Ensuring Adequate Investment and Finance
(i) The National Health Policy accepts and endorses the understanding that a full achievement of the goals and principles as defined would require an increased public health expenditure to 4 to 5% of the GDP. However, given that the NHP, 2002 target of 2% was not met, and taking into account the financial capacity of the country to provide this amount and the institutional capacity to utilize the increased funding in an effective manner, this policy proposes a potentially achievable target of raising public health expenditure to 2.5 % of the GDP. It also notes that 40% of this would need to come from Central expenditures. At current prices, a target of 2.5% of GDP translates to Rs. 3800 per capita, representing an almost four fold increase in five years. Thus a longer time frame may be appropriate to even reach this modest target.

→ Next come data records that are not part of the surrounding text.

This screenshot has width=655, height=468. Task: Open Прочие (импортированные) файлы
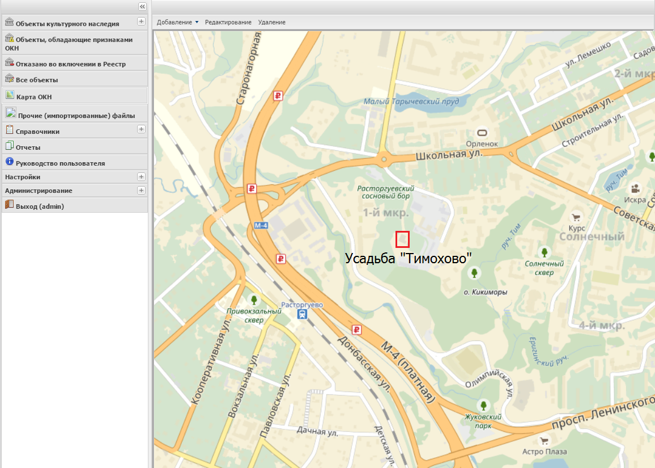pyautogui.click(x=76, y=115)
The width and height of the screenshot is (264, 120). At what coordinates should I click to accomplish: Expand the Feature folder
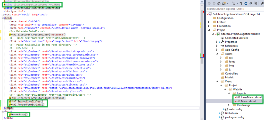[x=209, y=22]
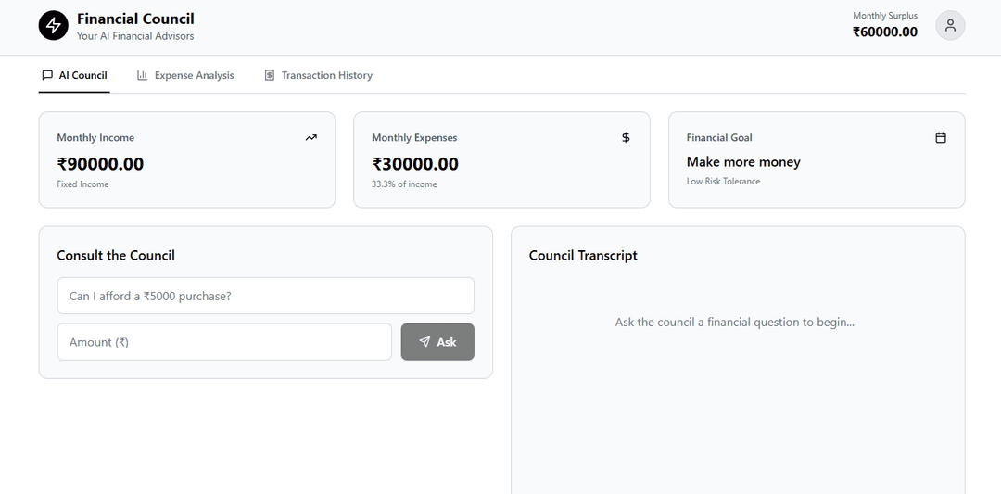Image resolution: width=1001 pixels, height=494 pixels.
Task: Click the Amount (₹) input field
Action: pyautogui.click(x=224, y=342)
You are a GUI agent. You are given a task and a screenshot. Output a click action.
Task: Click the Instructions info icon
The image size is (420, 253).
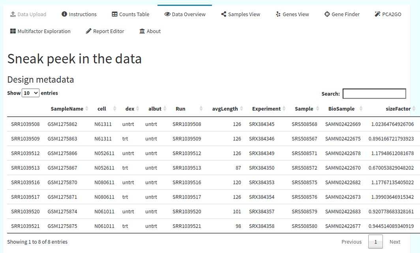coord(64,14)

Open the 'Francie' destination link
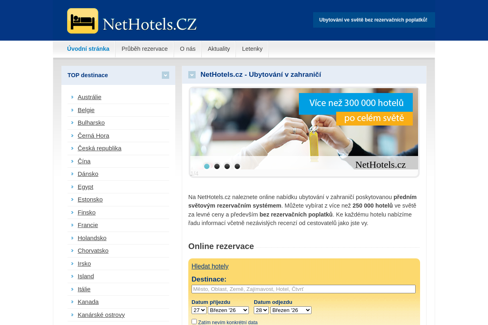[x=88, y=225]
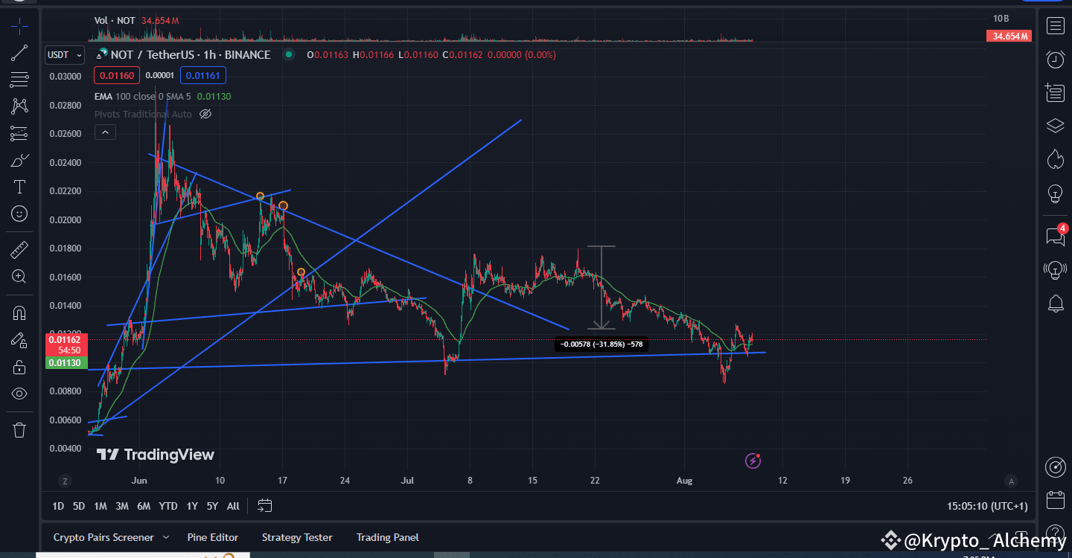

(ii) The major source of financing would remain general taxation. With the projection of a promising economic growth, the fiscal capacity to provide this level of financing should become available. The Government would explore the creation of a health cess on the lines of the education cess for raising the necessary resources. Other than general taxation, this cess could mobilise contributions from specific commodity taxes- such as the taxes on tobacco, and alcohol, from specific industries and innovative forms of resource mobilization. Extractive industries and development projects that result in displacement, or those that have negative impacts on natural habitats or the resource base can be considered for special taxation thereby allowing investment and job opportunities in education and health for affected communities.
(iii) Since about 50% of health expenditure goes into human resources for health, an equitous growth of health and education sectors would also lead to increased employment in many areas and communities, which do not otherwise benefit from the economic growth rate, particularly where jobless growth is a phenomenon. High public investment in health care is one of the most efficient ways of ameliorating inequities, and for this reason, this commitment to higher public expenditures is essential.
(iv) Corporate social responsibility has now been made mandatory- and this avenue should be maximally leveraged. Though actual CSR flows to health care may be modest in comparison to needs, these could be leveraged for well-focused programmes, communities or geographies with special levels of vulnerability which require special attention.